The Familiar and Maus: Metaficton
While most of the novels we’ve been reading in class this semester have dealt with a human/animal relationship, Maus by Art Spiegelman is the first novel after The Familiar to have strong ties in metafiction. The Familiar is overtly metafictional and it’s plain to see within seconds of opening the book. However, Maus is metafictional is a similar yet different way. The biggest example in Maus is that Art Spiegelman is writing the novel, that he is also a part of, about Artie Spiegelman who seems to still be working out some emotional conflicts. Spiegelman breaks the fourth wall in some sections and the novel refers to itself in some areas. For example, the characters in the novel can be seen discussing the success of the very book of which they are a part.

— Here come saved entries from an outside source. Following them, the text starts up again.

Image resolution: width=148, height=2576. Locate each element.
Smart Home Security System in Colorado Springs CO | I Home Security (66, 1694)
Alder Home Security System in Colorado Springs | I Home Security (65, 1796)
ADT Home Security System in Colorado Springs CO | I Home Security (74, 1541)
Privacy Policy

Spiegelman makes us aware that we are reading a graphic novel several times throughout the novel. For example, in one section, he is trying to decide how to illustrate a tin workshop and talks of how he doesn’t like to draw machinery. In fact, there is actually a comic within the graphic novel that Spiegelman illustrated and produced before Maus was published. And in that comic, is a picture of his mother— one of the three individuals in this novel that are presented in actual photographs instead of depicted as animals.
Similarly, the Narcons in The Familiar are a part of the story but also exist outside of the story space. The Narcons appear to be in complete control of the narrative, deleting information and commenting on things whenever necessary. Of course, TF-Narcon stands for The Familiar Narrative Construct. So similar to Maus, we get 3 characters that are telling the story that are also a part of the story (or I guess it’s more like they make themselves a part of the story).